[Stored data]
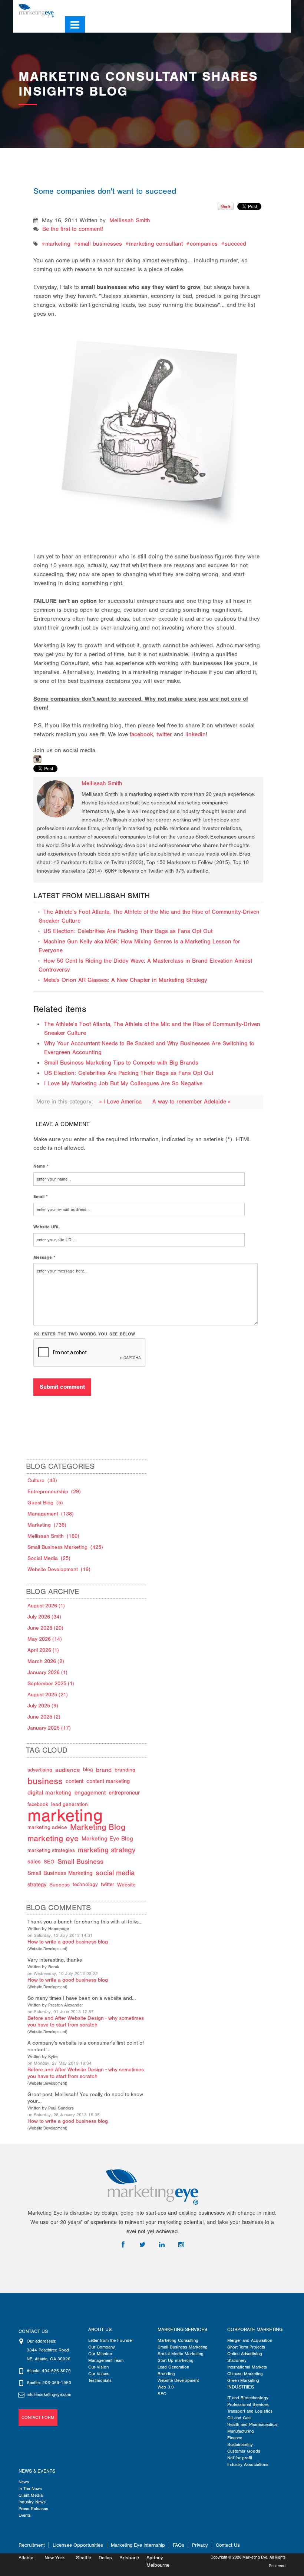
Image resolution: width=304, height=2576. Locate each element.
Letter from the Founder (110, 2340)
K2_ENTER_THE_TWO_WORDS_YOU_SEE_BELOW (84, 1334)
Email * (40, 1196)
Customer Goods (243, 2451)
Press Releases (33, 2508)
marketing (57, 243)
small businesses (99, 243)
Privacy (200, 2545)
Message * (44, 1257)
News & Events (37, 2471)
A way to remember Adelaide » (191, 1101)
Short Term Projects (246, 2347)
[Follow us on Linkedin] (265, 8)
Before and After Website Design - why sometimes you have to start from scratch (85, 2021)
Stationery (237, 2360)
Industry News (32, 2501)
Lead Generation (173, 2367)
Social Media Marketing (181, 2353)
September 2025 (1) (50, 1683)
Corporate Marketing (254, 2329)
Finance (234, 2437)
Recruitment (32, 2545)
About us (100, 2329)
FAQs (178, 2545)
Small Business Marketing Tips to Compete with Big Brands (121, 1062)
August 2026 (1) (46, 1606)
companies (204, 243)
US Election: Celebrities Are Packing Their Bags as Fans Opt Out (127, 931)
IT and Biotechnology (247, 2397)
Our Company (101, 2347)
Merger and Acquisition (249, 2340)
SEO (162, 2393)
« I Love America (121, 1101)
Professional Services (248, 2404)
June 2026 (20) (45, 1628)
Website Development (47, 1949)
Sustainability (240, 2444)
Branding (166, 2373)
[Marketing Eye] (36, 10)
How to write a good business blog (67, 1942)
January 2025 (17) (49, 1728)
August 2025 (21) (47, 1695)
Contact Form (38, 2417)
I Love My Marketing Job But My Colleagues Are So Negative (123, 1083)
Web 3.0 (166, 2387)
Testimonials (100, 2380)
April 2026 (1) (43, 1650)
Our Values (98, 2373)
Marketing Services (182, 2329)
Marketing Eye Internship (138, 2545)
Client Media (31, 2495)
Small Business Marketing (183, 2347)
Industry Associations (247, 2464)
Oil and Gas (239, 2417)
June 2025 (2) (43, 1717)
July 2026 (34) (44, 1617)
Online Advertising (244, 2353)
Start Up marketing (176, 2360)
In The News (30, 2488)
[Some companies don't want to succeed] (149, 422)
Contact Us (228, 2545)
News (24, 2481)
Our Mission (100, 2353)
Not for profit (239, 2457)
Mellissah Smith (129, 220)
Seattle (83, 2557)
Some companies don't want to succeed (104, 191)
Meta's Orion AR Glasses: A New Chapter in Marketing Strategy (125, 980)
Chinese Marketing (245, 2373)
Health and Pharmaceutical (252, 2424)
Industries (240, 2387)
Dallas (105, 2557)
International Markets (247, 2367)
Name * (41, 1166)
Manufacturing (240, 2431)
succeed (235, 243)
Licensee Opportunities (78, 2545)
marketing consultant (156, 243)
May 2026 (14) (44, 1639)
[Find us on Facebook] (244, 8)
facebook (140, 734)
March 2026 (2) (45, 1661)
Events (25, 2515)
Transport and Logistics (249, 2411)
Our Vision (98, 2367)
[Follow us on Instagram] (275, 8)
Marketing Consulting (178, 2340)
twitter (164, 734)
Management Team (105, 2360)
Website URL (46, 1226)
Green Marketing (243, 2380)
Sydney (154, 2557)
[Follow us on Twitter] (254, 8)
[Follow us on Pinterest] (286, 8)
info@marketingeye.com (49, 2394)
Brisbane (129, 2557)
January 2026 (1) (47, 1672)
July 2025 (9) (42, 1706)
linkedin (195, 734)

• Assignment:
Return only the lines running from the top of the data to the line that holds "Short Term Projects (246, 2347)". Include both of those lines, but skip the pictures.

• Written answer:
Image resolution: width=304, height=2576. Locate each element.
Letter from the Founder (110, 2340)
K2_ENTER_THE_TWO_WORDS_YOU_SEE_BELOW (84, 1334)
Email * (40, 1196)
Customer Goods (243, 2451)
Press Releases (33, 2508)
marketing (57, 243)
small businesses (99, 243)
Privacy (200, 2545)
Message * (44, 1257)
News & Events (37, 2471)
A way to remember Adelaide » (191, 1101)
Short Term Projects (246, 2347)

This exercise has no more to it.